HDB to roll out more BTO flats in 2011

It plans to launch up to 22,000 BTO flats in 2011 if strong demand persists

By EMILYN YAP


THE Housing and Development Board (HDB) will continue to roll out new flats through the build-to-order (BTO) programme every month even as the application rates for recent launches slide.

HDB CEO Cheong Koon Hean said this at a briefing on the board's FY09/10 annual report on Wednesday, which showed resale transactions between April 2009 and March this year reaching a seven-year high.

'We are still committed to launch every month, but we will monitor carefully. The programme can be adjusted,' Mrs Cheong said.

HDB ramped up its BTO programme from late last year to cater to rising demand for flats.

It was common to see launches in the early months of this year attract six to seven applications per unit offered.

But application rates have dropped after the government introduced measures to cool the property market in August.

Last month, a BTO exercise at Yishun attracted around 2.4 applications for every flat offered.
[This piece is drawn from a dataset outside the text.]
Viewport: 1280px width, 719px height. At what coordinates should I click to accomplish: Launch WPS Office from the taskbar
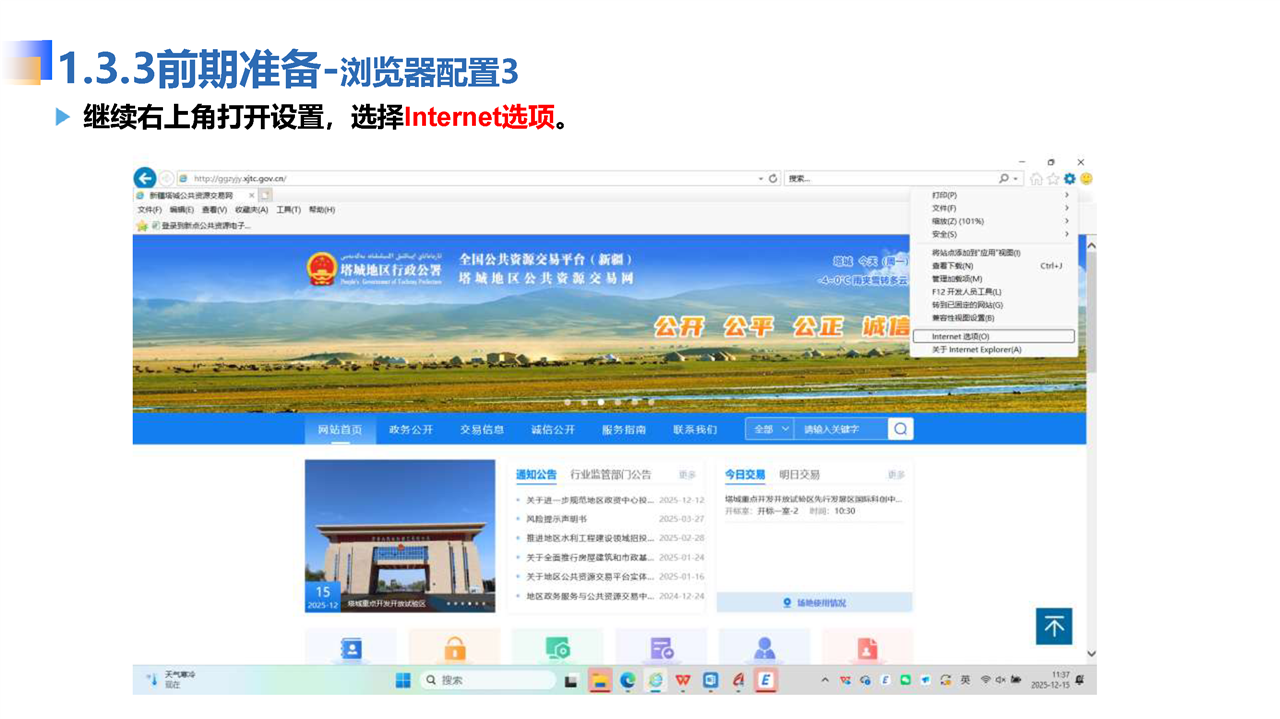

Another exercise this month at Woodlands saw a rate of 2.2 applications.

'It is probably too early to really tell what is the impact of the measures,' Mrs Cheong said.

In any case, the BTO programme allows HDB to gauge demand for flats and adjust supply accordingly, she stressed.

This calendar year, HDB will be launching about 16,000 BTO flats - the highest number offered in any calendar year since it adopted the BTO system in 2002. Last year, it released 9,000 BTO flats.

HDB plans to launch up to 22,000 BTO flats in the next calendar year if strong demand persists.

There was robust appetite not just for new flats, but also for resale flats.

HDB revealed in its annual report that there were 39,320 resale applications in FY09/10. This is the highest number seen since FY02/03, it told BT.

HDB also said that the average number of resale transactions in recent years has been fairly constant at about 30,000. In FY08/09, it received 28,551 applications.

For FY09/10, HDB incurred a deficit of $907 million, less than the deficit of $2.12 billion a year ago.

The improvement was driven by a sharp drop in net operating expenditure, to $3.94 billion from $5.15 billion.

HDB's residential ancillary functions arm narrowed its deficit to $64 million from $120 million.

This was largely due to an increase in season parking income and licence fees received for car parks outsourced to external service providers.

HDB said that season parking income rose because there were higher season ticket sales from a larger car population.

It also outsourced more car parks to private operators, which generated higher licence fees.